Source data:
BEGIN
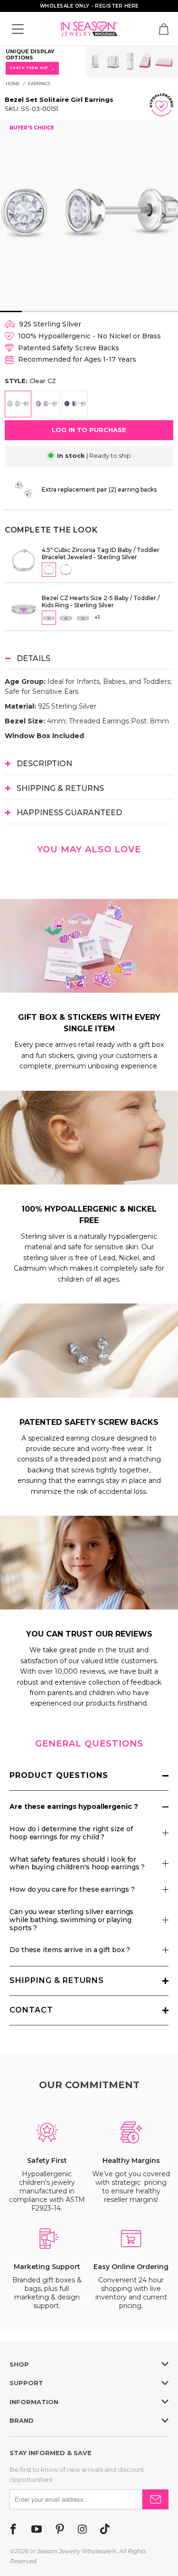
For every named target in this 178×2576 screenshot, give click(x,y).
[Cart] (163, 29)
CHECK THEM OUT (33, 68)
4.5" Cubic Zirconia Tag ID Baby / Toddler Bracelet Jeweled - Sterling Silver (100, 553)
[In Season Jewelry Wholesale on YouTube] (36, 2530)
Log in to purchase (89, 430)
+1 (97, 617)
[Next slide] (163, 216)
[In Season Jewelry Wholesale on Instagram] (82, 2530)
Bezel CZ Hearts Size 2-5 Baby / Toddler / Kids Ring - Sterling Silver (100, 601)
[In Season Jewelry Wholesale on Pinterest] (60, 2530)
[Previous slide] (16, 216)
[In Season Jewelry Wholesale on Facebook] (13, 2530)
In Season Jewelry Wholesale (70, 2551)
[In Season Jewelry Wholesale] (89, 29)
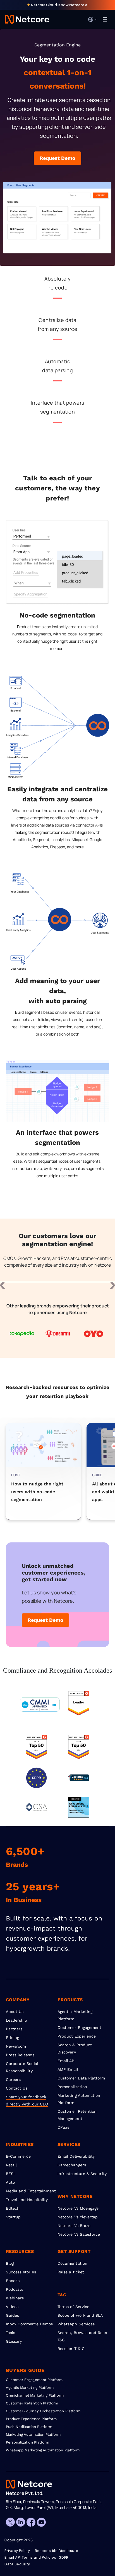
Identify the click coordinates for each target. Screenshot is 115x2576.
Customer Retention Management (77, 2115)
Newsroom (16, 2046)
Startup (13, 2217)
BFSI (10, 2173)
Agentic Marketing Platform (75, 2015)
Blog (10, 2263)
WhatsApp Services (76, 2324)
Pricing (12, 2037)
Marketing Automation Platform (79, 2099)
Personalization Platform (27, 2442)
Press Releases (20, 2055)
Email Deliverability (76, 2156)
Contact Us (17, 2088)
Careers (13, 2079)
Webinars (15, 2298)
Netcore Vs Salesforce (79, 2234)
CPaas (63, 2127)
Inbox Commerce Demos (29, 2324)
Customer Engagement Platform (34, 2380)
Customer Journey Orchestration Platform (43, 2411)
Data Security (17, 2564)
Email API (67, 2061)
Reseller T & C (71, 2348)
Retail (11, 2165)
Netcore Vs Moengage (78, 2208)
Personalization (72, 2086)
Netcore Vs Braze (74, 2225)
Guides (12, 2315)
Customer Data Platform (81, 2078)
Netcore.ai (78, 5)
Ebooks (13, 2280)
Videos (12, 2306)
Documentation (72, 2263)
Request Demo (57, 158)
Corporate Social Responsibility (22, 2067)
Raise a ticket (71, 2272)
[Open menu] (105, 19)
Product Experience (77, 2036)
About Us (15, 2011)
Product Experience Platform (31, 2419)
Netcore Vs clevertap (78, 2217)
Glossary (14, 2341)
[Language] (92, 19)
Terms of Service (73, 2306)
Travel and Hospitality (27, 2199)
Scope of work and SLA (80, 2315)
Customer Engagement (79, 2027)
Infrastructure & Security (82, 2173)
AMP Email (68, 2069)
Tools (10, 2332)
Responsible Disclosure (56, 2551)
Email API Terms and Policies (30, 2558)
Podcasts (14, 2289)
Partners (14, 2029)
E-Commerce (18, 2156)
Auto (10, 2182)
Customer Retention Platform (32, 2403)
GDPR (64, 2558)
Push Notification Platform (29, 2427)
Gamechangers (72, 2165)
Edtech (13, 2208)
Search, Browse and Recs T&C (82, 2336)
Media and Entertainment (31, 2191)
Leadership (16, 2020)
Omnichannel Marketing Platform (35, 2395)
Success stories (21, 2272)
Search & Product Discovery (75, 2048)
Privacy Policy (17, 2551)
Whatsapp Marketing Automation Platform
END
WHAT IS BEING ASKED: Your answer should be an exact copy of the entries above, with no images included.

SOLUTION:
For every named target in this 178×2576 screenshot, give click(x,y).
[Cart] (163, 29)
CHECK THEM OUT (33, 68)
4.5" Cubic Zirconia Tag ID Baby / Toddler Bracelet Jeweled - Sterling Silver (100, 553)
[In Season Jewelry Wholesale on YouTube] (36, 2530)
Log in to purchase (89, 430)
+1 (97, 617)
[Next slide] (163, 216)
[In Season Jewelry Wholesale on Instagram] (82, 2530)
Bezel CZ Hearts Size 2-5 Baby / Toddler / Kids Ring - Sterling Silver (100, 601)
[In Season Jewelry Wholesale on Pinterest] (60, 2530)
[Previous slide] (16, 216)
[In Season Jewelry Wholesale on Facebook] (13, 2530)
In Season Jewelry Wholesale (70, 2551)
[In Season Jewelry Wholesale] (89, 29)
Identify the click coordinates for each target. Screenshot is 115x2576.
Customer Retention Management (77, 2115)
Newsroom (16, 2046)
Startup (13, 2217)
BFSI (10, 2173)
Agentic Marketing Platform (75, 2015)
Blog (10, 2263)
WhatsApp Services (76, 2324)
Pricing (12, 2037)
Marketing Automation Platform (79, 2099)
Personalization Platform (27, 2442)
Press Releases (20, 2055)
Email Deliverability (76, 2156)
Contact Us (17, 2088)
Careers (13, 2079)
Webinars (15, 2298)
Netcore Vs Salesforce (79, 2234)
CPaas (63, 2127)
Inbox Commerce Demos (29, 2324)
Customer Engagement Platform (34, 2380)
Customer Journey Orchestration Platform (43, 2411)
Data Security (17, 2564)
Email API (67, 2061)
Reseller T & C (71, 2348)
Retail (11, 2165)
Netcore Vs Moengage (78, 2208)
Personalization (72, 2086)
Netcore Vs Braze (74, 2225)
Guides (12, 2315)
Customer Data Platform (81, 2078)
Netcore.ai (78, 5)
Ebooks (13, 2280)
Videos (12, 2306)
Documentation (72, 2263)
Request Demo (57, 158)
Corporate Social Responsibility (22, 2067)
Raise a ticket (71, 2272)
[Open menu] (105, 19)
Product Experience (77, 2036)
About Us (15, 2011)
Product Experience Platform (31, 2419)
Netcore Vs clevertap (78, 2217)
Glossary (14, 2341)
[Language] (92, 19)
Terms of Service (73, 2306)
Travel and Hospitality (27, 2199)
Scope of work and SLA (80, 2315)
Customer Engagement (79, 2027)
Infrastructure & Security (82, 2173)
AMP Email (68, 2069)
Tools (10, 2332)
Responsible Disclosure (56, 2551)
Email API Terms and Policies (30, 2558)
Podcasts (14, 2289)
Partners (14, 2029)
E-Commerce (18, 2156)
Auto (10, 2182)
Customer Retention Platform (32, 2403)
GDPR (64, 2558)
Push Notification Platform (29, 2427)
Gamechangers (72, 2165)
Edtech (13, 2208)
Search, Browse and Recs T&C (82, 2336)
Media and Entertainment (31, 2191)
Leadership (16, 2020)
Omnichannel Marketing Platform (35, 2395)
Success stories (21, 2272)
Search & Product Discovery (75, 2048)
Privacy Policy (17, 2551)
Whatsapp Marketing Automation Platform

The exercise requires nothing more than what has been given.